◆ **Description of the task**:
Please change "Open" to "Launch" everywhere in these lines, leaving everything else unchanged. Omit the pictures from your answer.

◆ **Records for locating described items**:
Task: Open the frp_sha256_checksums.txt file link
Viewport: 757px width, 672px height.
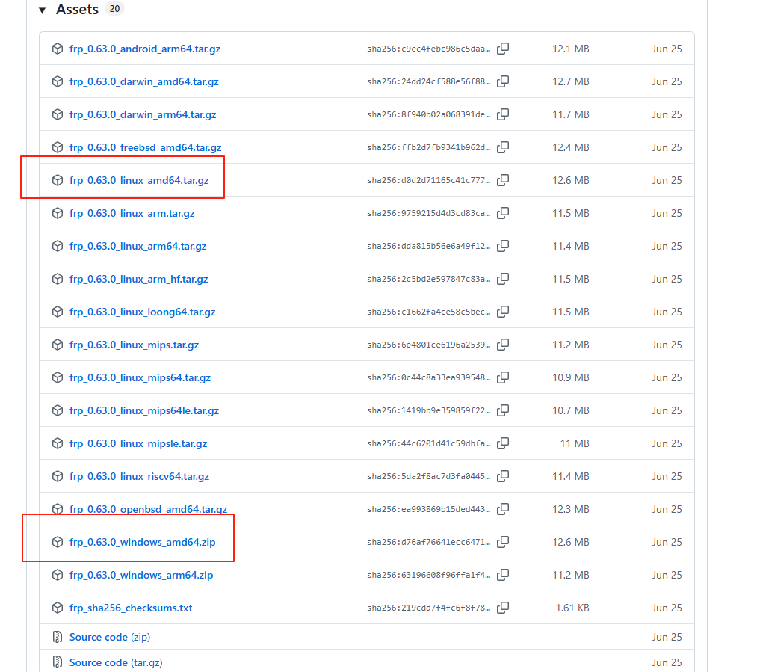Action: coord(131,608)
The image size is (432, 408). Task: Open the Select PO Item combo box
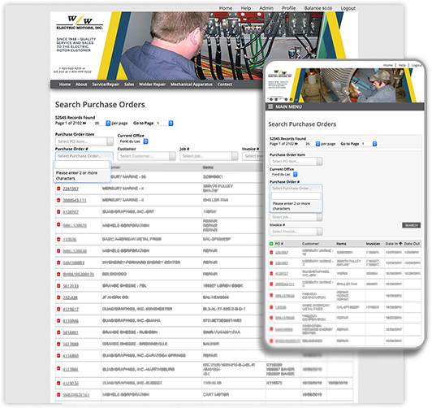[x=84, y=141]
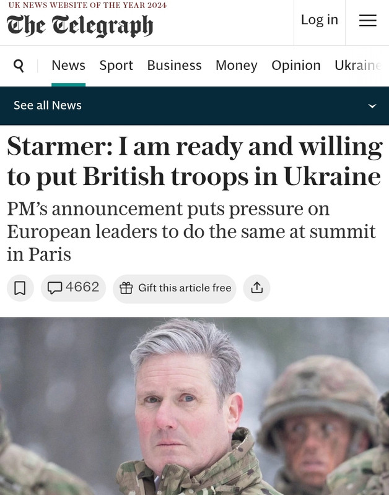Viewport: 389px width, 495px height.
Task: Bookmark this article with the save icon
Action: (x=20, y=288)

◆ **Answer to the task**:
Task: Launch the frp_sha256_checksums.txt file link
Viewport: 757px width, 672px height.
Action: coord(131,608)
The image size is (432, 408). Task: Launch the Select PO Item combo box
[x=84, y=141]
Viewport: 389px width, 495px height.
Task: Bookmark this article with the save icon
Action: (x=20, y=288)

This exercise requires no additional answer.